Supreme Court of Nebraska.
January 11, 1991.
*336 Dennis C. Magnuson, of Gast & Peters, Omaha, for appellant.
*337 Jon S. Reid, of Kennedy, Holland, DeLacy & Svoboda, Omaha, for appellee.
HASTINGS, C.J., and BOSLAUGH, WHITE, CAPORALE, SHANAHAN, GRANT, and FAHRNBRUCH, JJ.
Plaintiff, Michael R. Yager, appeals from an order on rehearing by the Workers' Compensation Court. The order reduced certain awards made by the court on first hearing. We reverse and remand on the issue of rehabilitation benefits and affirm in certain other respects.
Plaintiff was employed by defendant-appellee Bellco Midwest as a construction worker.
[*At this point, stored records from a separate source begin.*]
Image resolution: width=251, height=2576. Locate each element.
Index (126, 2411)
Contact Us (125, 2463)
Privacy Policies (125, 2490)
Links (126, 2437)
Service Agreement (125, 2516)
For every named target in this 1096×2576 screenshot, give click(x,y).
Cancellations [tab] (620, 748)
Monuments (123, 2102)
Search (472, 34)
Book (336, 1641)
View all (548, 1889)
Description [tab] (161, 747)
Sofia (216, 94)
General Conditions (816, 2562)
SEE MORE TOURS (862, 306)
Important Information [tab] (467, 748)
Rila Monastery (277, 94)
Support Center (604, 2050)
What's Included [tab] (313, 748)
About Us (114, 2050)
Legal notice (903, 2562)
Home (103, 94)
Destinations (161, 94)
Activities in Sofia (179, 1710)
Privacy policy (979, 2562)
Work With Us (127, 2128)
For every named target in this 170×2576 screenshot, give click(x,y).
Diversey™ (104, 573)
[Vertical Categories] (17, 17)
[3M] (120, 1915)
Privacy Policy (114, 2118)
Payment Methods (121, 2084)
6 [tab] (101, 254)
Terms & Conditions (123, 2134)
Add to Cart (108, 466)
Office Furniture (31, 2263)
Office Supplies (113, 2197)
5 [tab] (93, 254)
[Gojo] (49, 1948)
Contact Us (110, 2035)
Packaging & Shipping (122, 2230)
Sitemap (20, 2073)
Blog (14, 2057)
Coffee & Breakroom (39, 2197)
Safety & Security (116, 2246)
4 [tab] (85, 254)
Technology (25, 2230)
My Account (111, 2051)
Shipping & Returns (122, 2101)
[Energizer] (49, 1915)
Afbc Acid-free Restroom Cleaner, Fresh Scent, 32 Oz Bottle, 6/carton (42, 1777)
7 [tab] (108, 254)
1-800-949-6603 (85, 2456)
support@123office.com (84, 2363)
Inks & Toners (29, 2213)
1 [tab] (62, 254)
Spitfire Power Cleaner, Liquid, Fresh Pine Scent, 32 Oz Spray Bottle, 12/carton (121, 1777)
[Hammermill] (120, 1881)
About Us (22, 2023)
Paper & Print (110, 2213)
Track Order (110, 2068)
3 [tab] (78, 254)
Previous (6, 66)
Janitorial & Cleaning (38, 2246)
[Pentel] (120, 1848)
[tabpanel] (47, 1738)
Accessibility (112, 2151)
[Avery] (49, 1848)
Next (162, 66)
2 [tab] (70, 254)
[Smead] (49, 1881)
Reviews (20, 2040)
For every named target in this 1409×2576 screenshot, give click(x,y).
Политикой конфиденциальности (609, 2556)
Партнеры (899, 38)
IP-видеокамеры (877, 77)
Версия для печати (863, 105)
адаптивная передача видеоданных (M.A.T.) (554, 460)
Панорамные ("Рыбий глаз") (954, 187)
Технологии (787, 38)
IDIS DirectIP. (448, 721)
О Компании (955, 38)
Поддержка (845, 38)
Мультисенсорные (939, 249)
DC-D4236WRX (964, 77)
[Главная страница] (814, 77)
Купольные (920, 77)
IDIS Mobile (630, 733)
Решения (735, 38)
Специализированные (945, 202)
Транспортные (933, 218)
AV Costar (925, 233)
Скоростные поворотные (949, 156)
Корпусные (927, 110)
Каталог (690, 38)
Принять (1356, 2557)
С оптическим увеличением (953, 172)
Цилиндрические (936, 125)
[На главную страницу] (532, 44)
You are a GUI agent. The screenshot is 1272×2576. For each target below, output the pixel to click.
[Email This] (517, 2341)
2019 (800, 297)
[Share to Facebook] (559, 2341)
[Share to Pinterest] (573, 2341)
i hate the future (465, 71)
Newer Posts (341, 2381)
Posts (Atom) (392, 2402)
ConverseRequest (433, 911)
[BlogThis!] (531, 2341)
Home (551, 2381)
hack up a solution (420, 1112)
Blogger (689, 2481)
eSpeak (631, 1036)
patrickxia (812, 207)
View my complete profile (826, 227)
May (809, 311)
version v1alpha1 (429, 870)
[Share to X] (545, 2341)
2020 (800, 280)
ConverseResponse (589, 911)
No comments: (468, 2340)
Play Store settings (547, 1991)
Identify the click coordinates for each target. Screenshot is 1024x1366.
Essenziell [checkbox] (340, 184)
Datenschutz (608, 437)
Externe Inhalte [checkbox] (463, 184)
At the time of the accident in this case, plaintiff was 28 years old. He had dropped out of high school after the 10th grade and had received a GED in 1988 without the necessity of classroom work. He had worked in "warehousing" in loading and unloading trucks and, at one time, had been an assistant supervisor. He had also worked in a packinghouse and for other construction companies, as well as for Bellco. He had been employed by Bellco for over a year as of the date of the accident. He had also served about a year in the U.S. Navy.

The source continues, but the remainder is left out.